— EXERCISE INSTRUCTIONS —
All of the records below are to be copied exactly.

···

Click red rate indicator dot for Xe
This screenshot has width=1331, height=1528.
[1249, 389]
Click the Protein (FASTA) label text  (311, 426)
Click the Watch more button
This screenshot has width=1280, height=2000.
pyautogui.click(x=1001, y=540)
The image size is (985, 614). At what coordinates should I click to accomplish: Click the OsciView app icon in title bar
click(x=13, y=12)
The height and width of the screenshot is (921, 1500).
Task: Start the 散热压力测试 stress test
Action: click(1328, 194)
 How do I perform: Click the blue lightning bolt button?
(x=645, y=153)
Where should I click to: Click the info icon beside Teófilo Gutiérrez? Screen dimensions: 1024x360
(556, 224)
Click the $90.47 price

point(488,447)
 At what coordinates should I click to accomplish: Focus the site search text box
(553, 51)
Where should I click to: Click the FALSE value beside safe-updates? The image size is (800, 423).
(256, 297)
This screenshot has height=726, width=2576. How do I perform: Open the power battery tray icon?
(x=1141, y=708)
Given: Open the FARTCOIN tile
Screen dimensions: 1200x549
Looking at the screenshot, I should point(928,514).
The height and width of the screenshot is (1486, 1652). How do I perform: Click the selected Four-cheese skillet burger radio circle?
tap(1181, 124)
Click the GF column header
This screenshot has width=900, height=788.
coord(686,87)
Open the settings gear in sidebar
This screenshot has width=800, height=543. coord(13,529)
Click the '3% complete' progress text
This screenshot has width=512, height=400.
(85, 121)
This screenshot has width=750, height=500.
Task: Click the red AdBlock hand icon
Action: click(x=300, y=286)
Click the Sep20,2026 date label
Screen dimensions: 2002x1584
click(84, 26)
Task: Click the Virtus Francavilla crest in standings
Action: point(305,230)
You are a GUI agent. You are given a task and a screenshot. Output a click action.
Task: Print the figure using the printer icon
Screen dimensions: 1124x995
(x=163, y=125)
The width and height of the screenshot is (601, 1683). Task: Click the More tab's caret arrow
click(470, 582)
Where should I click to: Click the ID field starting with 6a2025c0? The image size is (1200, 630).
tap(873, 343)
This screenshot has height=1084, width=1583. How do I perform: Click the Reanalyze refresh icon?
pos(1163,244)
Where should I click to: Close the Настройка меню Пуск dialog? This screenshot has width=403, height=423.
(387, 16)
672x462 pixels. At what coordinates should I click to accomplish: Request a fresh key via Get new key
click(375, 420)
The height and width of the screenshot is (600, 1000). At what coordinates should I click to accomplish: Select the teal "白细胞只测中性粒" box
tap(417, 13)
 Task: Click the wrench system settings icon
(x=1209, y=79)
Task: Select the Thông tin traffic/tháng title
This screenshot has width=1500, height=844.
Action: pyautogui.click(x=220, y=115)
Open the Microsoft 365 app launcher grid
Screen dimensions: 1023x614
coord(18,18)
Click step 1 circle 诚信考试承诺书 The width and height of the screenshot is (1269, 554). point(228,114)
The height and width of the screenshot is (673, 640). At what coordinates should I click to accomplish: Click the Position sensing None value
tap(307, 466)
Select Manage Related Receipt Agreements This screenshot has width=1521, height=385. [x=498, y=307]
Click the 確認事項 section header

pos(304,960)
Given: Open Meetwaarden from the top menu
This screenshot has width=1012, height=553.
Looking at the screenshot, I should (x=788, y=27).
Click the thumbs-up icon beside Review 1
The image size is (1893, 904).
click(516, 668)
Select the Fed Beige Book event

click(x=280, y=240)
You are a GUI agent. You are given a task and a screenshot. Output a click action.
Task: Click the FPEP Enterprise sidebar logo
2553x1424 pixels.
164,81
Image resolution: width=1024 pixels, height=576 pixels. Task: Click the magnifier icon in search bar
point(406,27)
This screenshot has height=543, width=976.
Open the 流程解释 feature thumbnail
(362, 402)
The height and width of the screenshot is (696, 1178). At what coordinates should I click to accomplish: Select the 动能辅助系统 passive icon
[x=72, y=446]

···

— TASK OUTPUT —
Click red rate indicator dot for Xe
This screenshot has width=1331, height=1528.
[1249, 389]
Click the Protein (FASTA) label text  (311, 426)
Click the Watch more button
This screenshot has width=1280, height=2000.
pyautogui.click(x=1001, y=540)
The image size is (985, 614). At what coordinates should I click to accomplish: Click the OsciView app icon in title bar
click(x=13, y=12)
The height and width of the screenshot is (921, 1500).
Task: Start the 散热压力测试 stress test
Action: click(1328, 194)
 How do I perform: Click the blue lightning bolt button?
(x=645, y=153)
Where should I click to: Click the info icon beside Teófilo Gutiérrez? Screen dimensions: 1024x360
(556, 224)
Click the $90.47 price

point(488,447)
 At what coordinates should I click to accomplish: Focus the site search text box
(553, 51)
Where should I click to: Click the FALSE value beside safe-updates? The image size is (800, 423).
(256, 297)
This screenshot has height=726, width=2576. How do I perform: Open the power battery tray icon?
(x=1141, y=708)
Given: Open the FARTCOIN tile
Screen dimensions: 1200x549
Looking at the screenshot, I should point(928,514).
The height and width of the screenshot is (1486, 1652). How do I perform: Click the selected Four-cheese skillet burger radio circle?
tap(1181, 124)
Click the GF column header
This screenshot has width=900, height=788.
coord(686,87)
Open the settings gear in sidebar
This screenshot has width=800, height=543. coord(13,529)
Click the '3% complete' progress text
This screenshot has width=512, height=400.
(85, 121)
This screenshot has width=750, height=500.
Task: Click the red AdBlock hand icon
Action: click(x=300, y=286)
Click the Sep20,2026 date label
Screen dimensions: 2002x1584
click(84, 26)
Task: Click the Virtus Francavilla crest in standings
Action: point(305,230)
You are a GUI agent. You are given a task and a screenshot. Output a click action.
Task: Print the figure using the printer icon
Screen dimensions: 1124x995
(x=163, y=125)
The width and height of the screenshot is (601, 1683). Task: Click the More tab's caret arrow
click(470, 582)
Where should I click to: Click the ID field starting with 6a2025c0? The image size is (1200, 630).
tap(873, 343)
This screenshot has height=1084, width=1583. How do I perform: Click the Reanalyze refresh icon?
pos(1163,244)
Where should I click to: Close the Настройка меню Пуск dialog? This screenshot has width=403, height=423.
(387, 16)
672x462 pixels. At what coordinates should I click to accomplish: Request a fresh key via Get new key
click(375, 420)
The height and width of the screenshot is (600, 1000). At what coordinates should I click to accomplish: Select the teal "白细胞只测中性粒" box
tap(417, 13)
 Task: Click the wrench system settings icon
(x=1209, y=79)
Task: Select the Thông tin traffic/tháng title
This screenshot has width=1500, height=844.
Action: pyautogui.click(x=220, y=115)
Open the Microsoft 365 app launcher grid
Screen dimensions: 1023x614
coord(18,18)
Click step 1 circle 诚信考试承诺书 The width and height of the screenshot is (1269, 554). point(228,114)
The height and width of the screenshot is (673, 640). At what coordinates should I click to accomplish: Click the Position sensing None value
tap(307, 466)
Select Manage Related Receipt Agreements This screenshot has width=1521, height=385. [x=498, y=307]
Click the 確認事項 section header

pos(304,960)
Given: Open Meetwaarden from the top menu
This screenshot has width=1012, height=553.
Looking at the screenshot, I should (x=788, y=27).
Click the thumbs-up icon beside Review 1
The image size is (1893, 904).
click(516, 668)
Select the Fed Beige Book event

click(x=280, y=240)
You are a GUI agent. You are given a task and a screenshot. Output a click action.
Task: Click the FPEP Enterprise sidebar logo
2553x1424 pixels.
164,81
Image resolution: width=1024 pixels, height=576 pixels. Task: Click the magnifier icon in search bar
point(406,27)
This screenshot has height=543, width=976.
Open the 流程解释 feature thumbnail
(362, 402)
The height and width of the screenshot is (696, 1178). At what coordinates should I click to accomplish: Select the 动能辅助系统 passive icon
[x=72, y=446]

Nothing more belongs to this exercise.